Excerpted records:
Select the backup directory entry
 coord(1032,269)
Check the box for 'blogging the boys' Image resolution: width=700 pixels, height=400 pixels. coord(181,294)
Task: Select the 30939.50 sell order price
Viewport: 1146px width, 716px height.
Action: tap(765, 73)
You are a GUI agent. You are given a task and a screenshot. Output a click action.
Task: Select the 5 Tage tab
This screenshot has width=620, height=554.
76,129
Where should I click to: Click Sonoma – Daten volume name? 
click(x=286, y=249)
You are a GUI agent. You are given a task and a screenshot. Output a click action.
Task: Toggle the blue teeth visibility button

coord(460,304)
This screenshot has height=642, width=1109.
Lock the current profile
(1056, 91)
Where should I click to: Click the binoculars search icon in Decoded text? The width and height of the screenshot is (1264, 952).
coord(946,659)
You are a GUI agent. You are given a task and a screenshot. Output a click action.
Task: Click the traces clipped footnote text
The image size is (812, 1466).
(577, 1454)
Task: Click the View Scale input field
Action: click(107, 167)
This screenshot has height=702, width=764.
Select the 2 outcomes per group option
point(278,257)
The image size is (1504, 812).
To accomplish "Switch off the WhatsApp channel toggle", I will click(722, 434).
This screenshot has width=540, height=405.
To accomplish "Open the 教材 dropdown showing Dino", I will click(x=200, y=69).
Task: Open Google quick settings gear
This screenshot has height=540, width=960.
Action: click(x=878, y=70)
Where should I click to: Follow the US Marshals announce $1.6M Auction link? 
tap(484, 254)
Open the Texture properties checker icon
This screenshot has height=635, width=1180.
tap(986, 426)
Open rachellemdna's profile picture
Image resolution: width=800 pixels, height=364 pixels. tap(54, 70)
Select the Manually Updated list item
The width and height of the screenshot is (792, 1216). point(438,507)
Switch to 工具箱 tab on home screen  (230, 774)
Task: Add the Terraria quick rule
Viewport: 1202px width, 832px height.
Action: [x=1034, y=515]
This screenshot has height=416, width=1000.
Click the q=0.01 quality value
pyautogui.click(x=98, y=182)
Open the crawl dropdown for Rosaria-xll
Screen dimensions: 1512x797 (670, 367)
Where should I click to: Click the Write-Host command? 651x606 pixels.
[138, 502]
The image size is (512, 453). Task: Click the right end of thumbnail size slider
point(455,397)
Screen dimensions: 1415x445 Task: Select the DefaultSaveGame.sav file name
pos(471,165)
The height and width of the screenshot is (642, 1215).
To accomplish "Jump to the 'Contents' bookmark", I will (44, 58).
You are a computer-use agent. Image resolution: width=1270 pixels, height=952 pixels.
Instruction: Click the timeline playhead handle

Task statement:
Where a line of the data above includes the string "will", pull it out.

Answer box:
To accomplish "Switch off the WhatsApp channel toggle", I will click(722, 434).
To accomplish "Open the 教材 dropdown showing Dino", I will click(x=200, y=69).
To accomplish "Jump to the 'Contents' bookmark", I will (44, 58).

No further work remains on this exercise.